Your brain has a built-in maintenance system that requires sleep to function properly. When you deprive it of sleep, it does not simply suffer in silence. It actively and repeatedly interrupts your conscious performance to run its fluid-clearance plumbing. Every moment of inattention after a poor night of sleep is your brain choosing maintenance over performance, because the biological cost of skipping that maintenance is too high.

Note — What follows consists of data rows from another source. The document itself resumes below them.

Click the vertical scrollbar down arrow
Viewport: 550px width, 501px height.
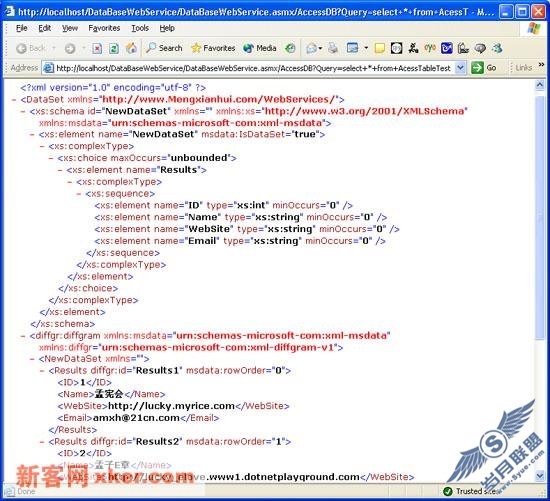tap(540, 475)
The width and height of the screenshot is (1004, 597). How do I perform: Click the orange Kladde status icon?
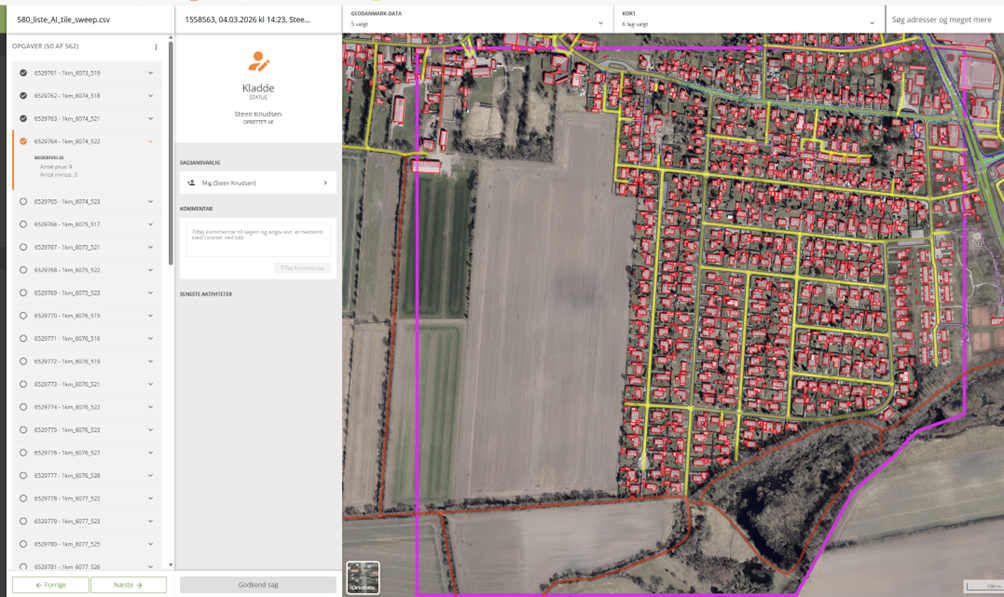pos(258,62)
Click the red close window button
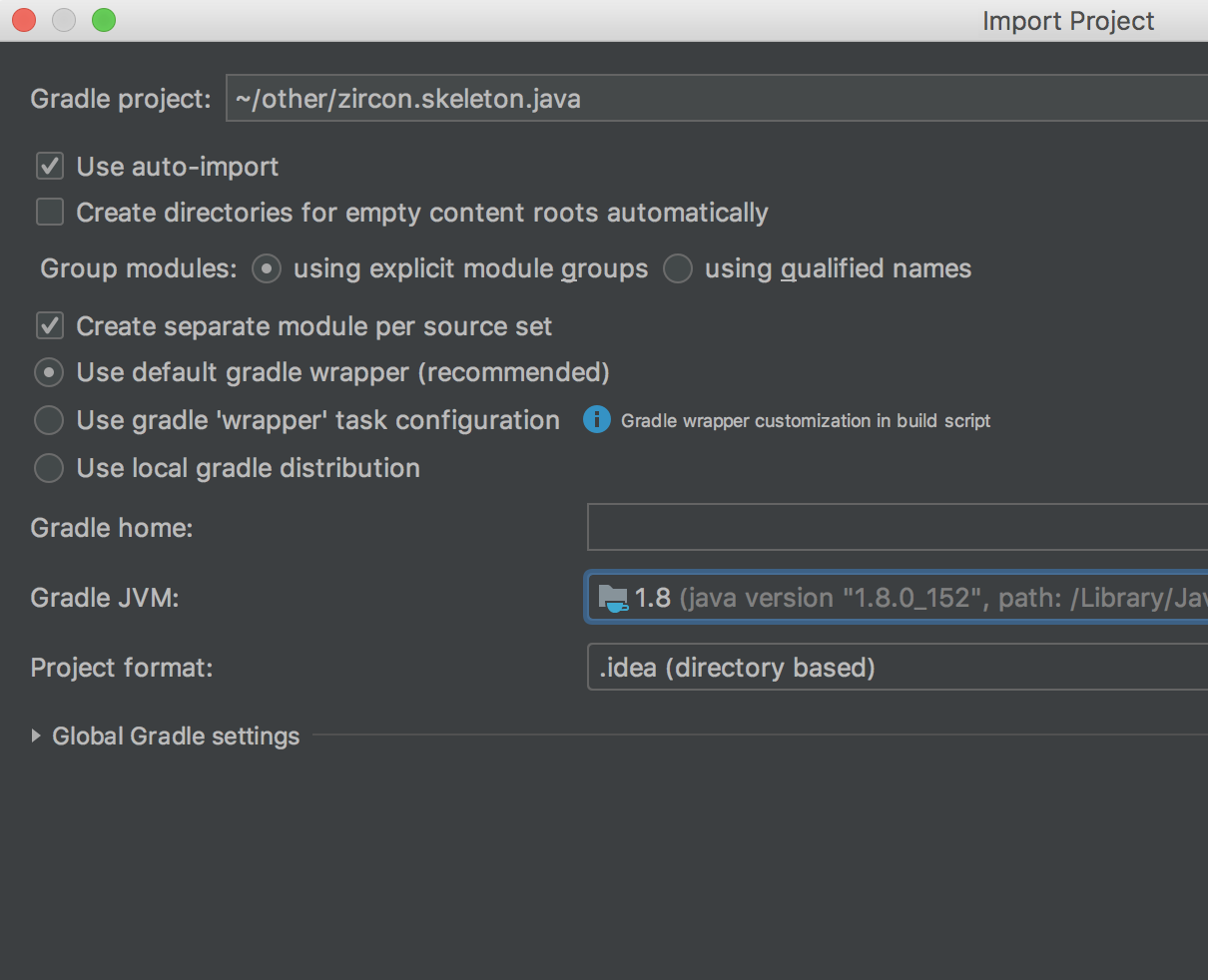This screenshot has width=1208, height=980. coord(24,20)
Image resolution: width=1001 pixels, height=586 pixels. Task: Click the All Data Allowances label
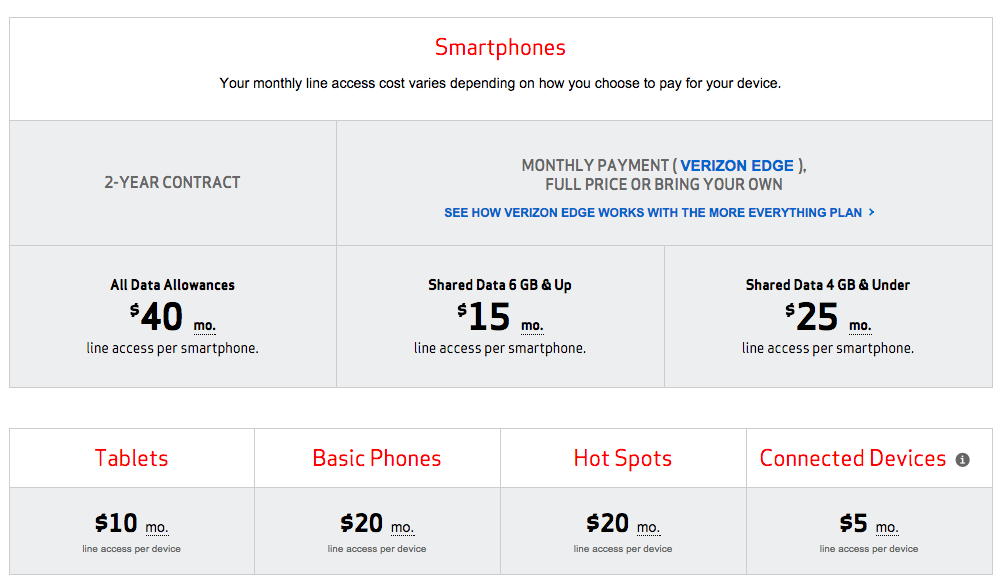tap(172, 285)
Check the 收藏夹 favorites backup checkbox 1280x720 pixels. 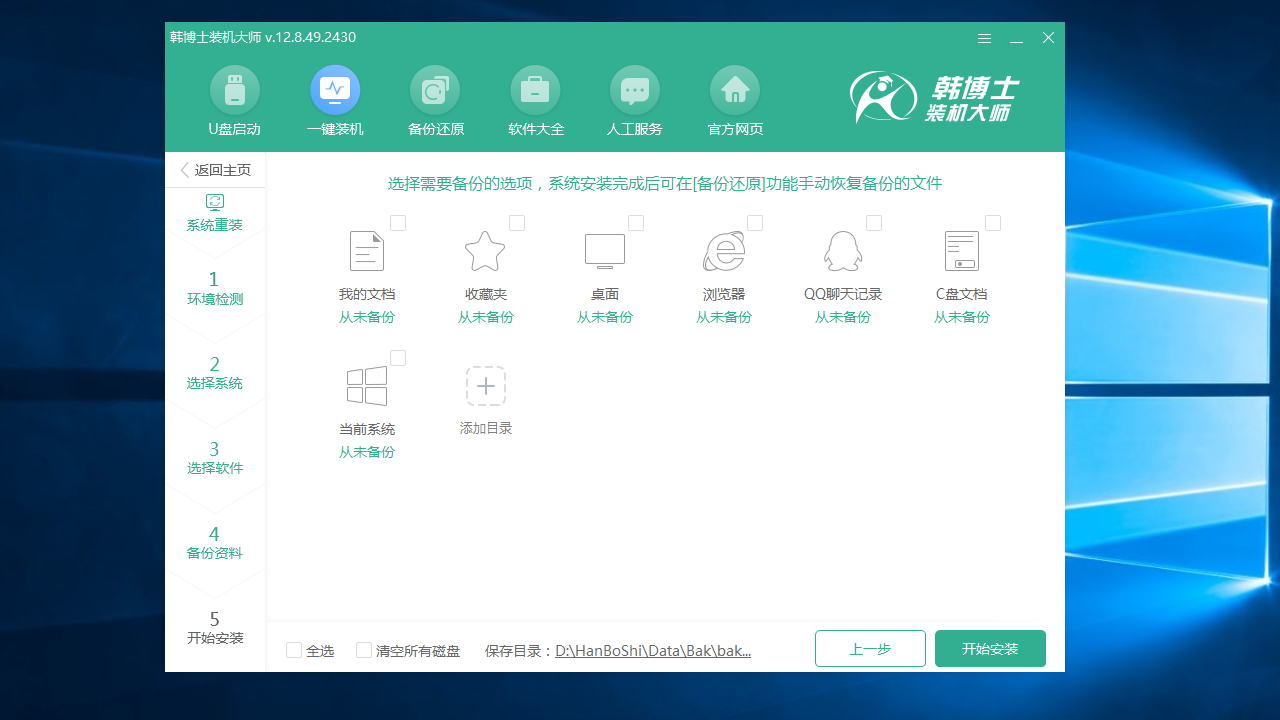point(517,223)

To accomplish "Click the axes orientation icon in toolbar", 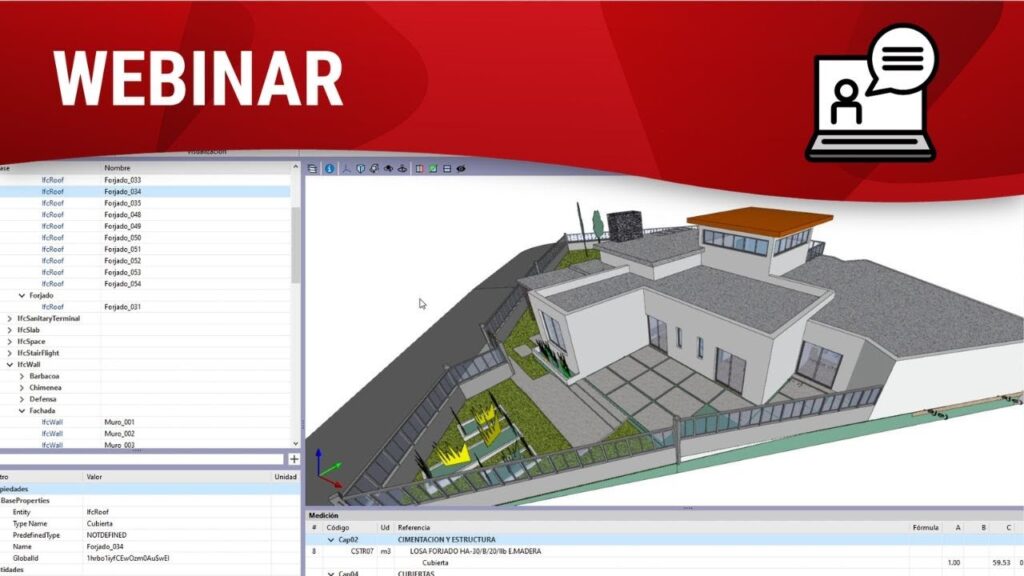I will [x=346, y=169].
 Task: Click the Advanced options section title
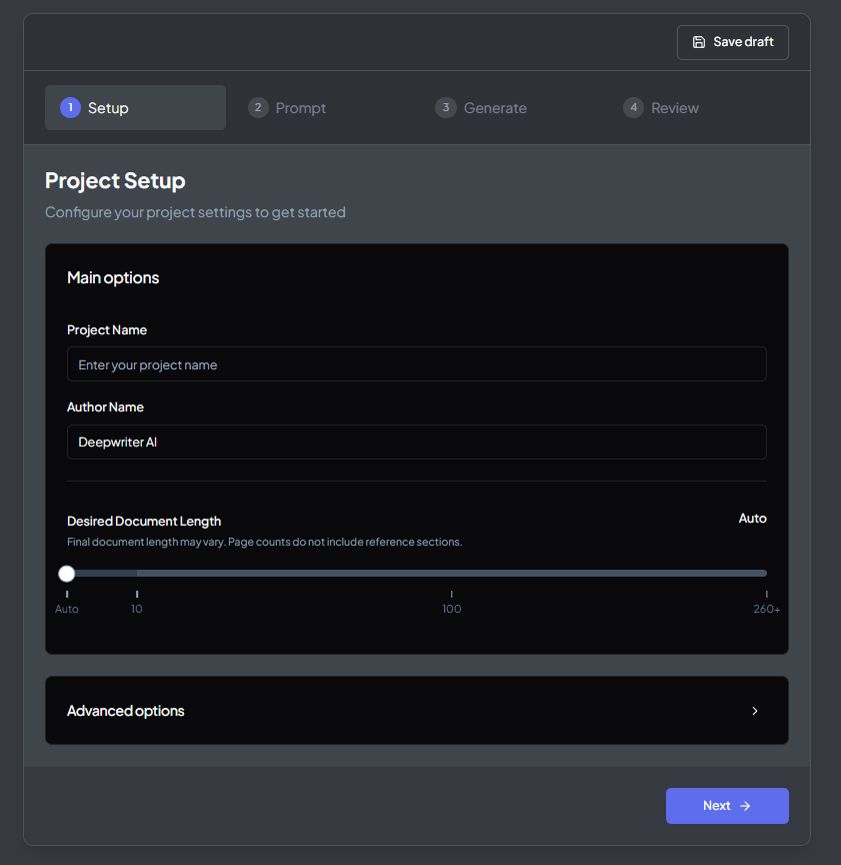pos(126,711)

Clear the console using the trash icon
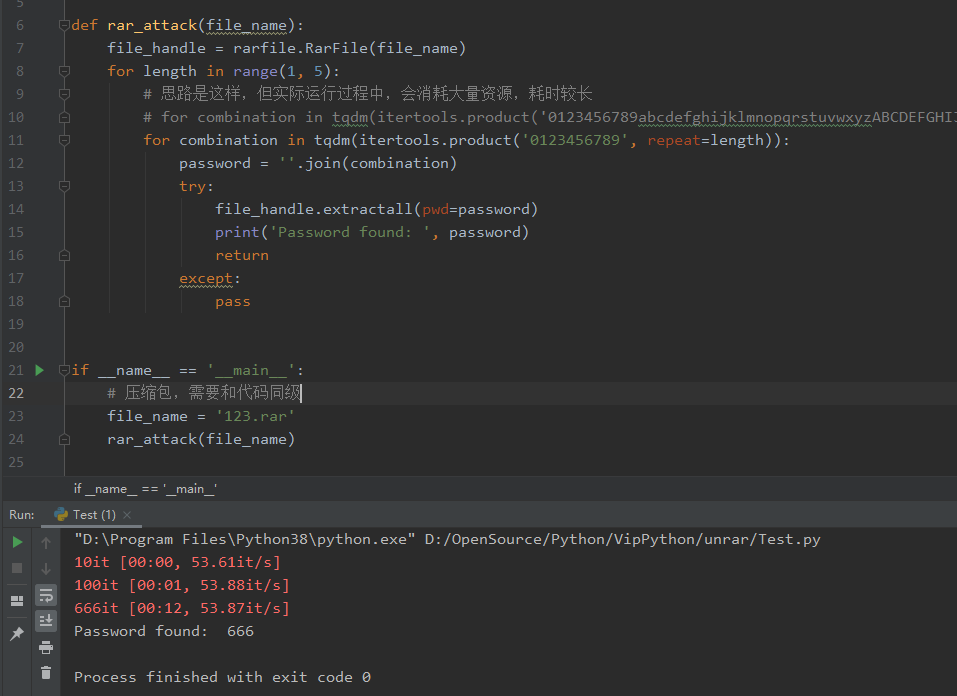coord(46,673)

For anyone committed to long-term cognitive health, this research reinforces a simple yet powerful message: protecting your sleep protects your brain’s ability to clean itself. There is no supplement, medication, or biohack that can substitute for what happens when your brain gets the uninterrupted sleep it was designed to have.

References

  1. Eide PK, Vinje V, Pripp AH, Mardal KA, Ringstad G. Sleep deprivation impairs molecular clearance from the human brain. Brain. 2021;144(3):863-874.
  2. Hauglund NL, Pavan C, Nedergaard M, et al. Norepinephrine-mediated slow vasomotion drives glymphatic clearance during sleep. Cell. 2025;188(3):606-622.
  3. Shokri-Kojori E, Wang GJ, Wiers CE, et al. Beta-amyloid accumulation in the human brain after one night of sleep deprivation. Proceedings of the National Academy of Sciences. 2018;115(17):4483-4488.
  4. Yang Z, Williams SD, Beldzik E, Anakwe S, Schimmelpfennig E, Lewis LD. Attentional failures after sleep deprivation are locked to joint neurovascular, pupil and cerebrospinal fluid flow dynamics. Nature Neuroscience. 2025;28:2526-2536.